▸ What is expected:
Print out the entries, word for word.

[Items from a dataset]
Start of Block

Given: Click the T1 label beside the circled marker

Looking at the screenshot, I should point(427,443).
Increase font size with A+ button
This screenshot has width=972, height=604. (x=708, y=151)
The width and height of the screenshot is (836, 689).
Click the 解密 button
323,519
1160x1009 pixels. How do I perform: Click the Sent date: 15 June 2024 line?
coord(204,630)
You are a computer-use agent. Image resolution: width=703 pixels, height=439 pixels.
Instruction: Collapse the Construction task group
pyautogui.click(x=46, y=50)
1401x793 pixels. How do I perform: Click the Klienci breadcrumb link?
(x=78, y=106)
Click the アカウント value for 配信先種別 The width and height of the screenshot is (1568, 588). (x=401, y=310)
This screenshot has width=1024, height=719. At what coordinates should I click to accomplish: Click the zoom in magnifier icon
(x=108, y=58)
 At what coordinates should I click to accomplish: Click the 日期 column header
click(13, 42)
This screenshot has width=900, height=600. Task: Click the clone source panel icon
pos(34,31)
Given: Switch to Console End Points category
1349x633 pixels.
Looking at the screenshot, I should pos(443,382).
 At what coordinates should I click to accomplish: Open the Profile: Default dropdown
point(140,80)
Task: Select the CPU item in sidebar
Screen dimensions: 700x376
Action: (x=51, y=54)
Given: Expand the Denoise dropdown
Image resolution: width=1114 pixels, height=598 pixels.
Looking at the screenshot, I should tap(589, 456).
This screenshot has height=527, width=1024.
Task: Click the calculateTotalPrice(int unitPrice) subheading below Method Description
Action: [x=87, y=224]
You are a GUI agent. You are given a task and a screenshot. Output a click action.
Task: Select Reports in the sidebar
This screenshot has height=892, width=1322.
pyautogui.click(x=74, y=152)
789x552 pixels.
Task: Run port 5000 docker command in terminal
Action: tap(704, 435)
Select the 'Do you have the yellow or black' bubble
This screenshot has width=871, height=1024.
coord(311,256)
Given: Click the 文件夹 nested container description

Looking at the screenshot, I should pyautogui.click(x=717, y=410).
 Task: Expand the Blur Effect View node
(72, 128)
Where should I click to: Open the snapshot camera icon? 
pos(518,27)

End of Block

▸ Answer to this problem:
Given: Click the T1 label beside the circled marker

Looking at the screenshot, I should point(427,443).
Increase font size with A+ button
This screenshot has width=972, height=604. (x=708, y=151)
The width and height of the screenshot is (836, 689).
Click the 解密 button
323,519
1160x1009 pixels. How do I perform: Click the Sent date: 15 June 2024 line?
coord(204,630)
You are a computer-use agent. Image resolution: width=703 pixels, height=439 pixels.
Instruction: Collapse the Construction task group
pyautogui.click(x=46, y=50)
1401x793 pixels. How do I perform: Click the Klienci breadcrumb link?
(x=78, y=106)
Click the アカウント value for 配信先種別 The width and height of the screenshot is (1568, 588). (x=401, y=310)
This screenshot has width=1024, height=719. At what coordinates should I click to accomplish: Click the zoom in magnifier icon
(x=108, y=58)
 At what coordinates should I click to accomplish: Click the 日期 column header
click(13, 42)
This screenshot has width=900, height=600. Task: Click the clone source panel icon
pos(34,31)
Given: Switch to Console End Points category
1349x633 pixels.
Looking at the screenshot, I should pos(443,382).
 At what coordinates should I click to accomplish: Open the Profile: Default dropdown
point(140,80)
Task: Select the CPU item in sidebar
Screen dimensions: 700x376
Action: (x=51, y=54)
Given: Expand the Denoise dropdown
Image resolution: width=1114 pixels, height=598 pixels.
Looking at the screenshot, I should tap(589, 456).
This screenshot has height=527, width=1024.
Task: Click the calculateTotalPrice(int unitPrice) subheading below Method Description
Action: [x=87, y=224]
You are a GUI agent. You are given a task and a screenshot. Output a click action.
Task: Select Reports in the sidebar
This screenshot has height=892, width=1322.
pyautogui.click(x=74, y=152)
789x552 pixels.
Task: Run port 5000 docker command in terminal
Action: tap(704, 435)
Select the 'Do you have the yellow or black' bubble
This screenshot has width=871, height=1024.
coord(311,256)
Given: Click the 文件夹 nested container description

Looking at the screenshot, I should pyautogui.click(x=717, y=410).
 Task: Expand the Blur Effect View node
(72, 128)
Where should I click to: Open the snapshot camera icon? 
pos(518,27)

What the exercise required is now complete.